Whenever a line in the entries below contains "agent", copy that line.
(MATERIAL FOR THIS EXERCISE begins)
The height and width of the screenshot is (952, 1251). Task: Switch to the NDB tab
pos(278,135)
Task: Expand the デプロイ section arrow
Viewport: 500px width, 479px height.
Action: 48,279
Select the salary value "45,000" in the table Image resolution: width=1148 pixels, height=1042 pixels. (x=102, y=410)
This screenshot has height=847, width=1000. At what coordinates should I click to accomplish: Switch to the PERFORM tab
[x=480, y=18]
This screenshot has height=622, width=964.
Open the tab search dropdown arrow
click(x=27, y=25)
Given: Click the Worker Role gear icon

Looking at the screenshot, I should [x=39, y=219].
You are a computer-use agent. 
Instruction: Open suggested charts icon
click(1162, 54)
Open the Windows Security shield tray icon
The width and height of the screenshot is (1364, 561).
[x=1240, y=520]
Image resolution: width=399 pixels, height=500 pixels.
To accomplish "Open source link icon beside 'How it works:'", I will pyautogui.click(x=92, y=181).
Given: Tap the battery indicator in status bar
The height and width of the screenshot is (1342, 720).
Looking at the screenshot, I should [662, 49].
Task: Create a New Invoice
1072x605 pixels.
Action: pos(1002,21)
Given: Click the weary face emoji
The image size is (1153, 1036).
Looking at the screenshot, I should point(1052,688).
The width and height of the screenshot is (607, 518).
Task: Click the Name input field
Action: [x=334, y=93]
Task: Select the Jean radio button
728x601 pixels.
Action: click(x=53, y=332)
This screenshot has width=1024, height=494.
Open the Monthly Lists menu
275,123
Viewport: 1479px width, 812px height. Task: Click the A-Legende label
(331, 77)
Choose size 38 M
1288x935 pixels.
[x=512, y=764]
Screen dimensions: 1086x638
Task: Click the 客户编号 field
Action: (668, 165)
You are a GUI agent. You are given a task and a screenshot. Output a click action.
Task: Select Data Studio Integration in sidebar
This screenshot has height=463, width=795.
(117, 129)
(MATERIAL FOR THIS EXERCISE ends)
RESPONSE TO THIS TASK:
You are a computer-use agent. 
You are a GUI agent. You are given a task and a screenshot. Output a click action.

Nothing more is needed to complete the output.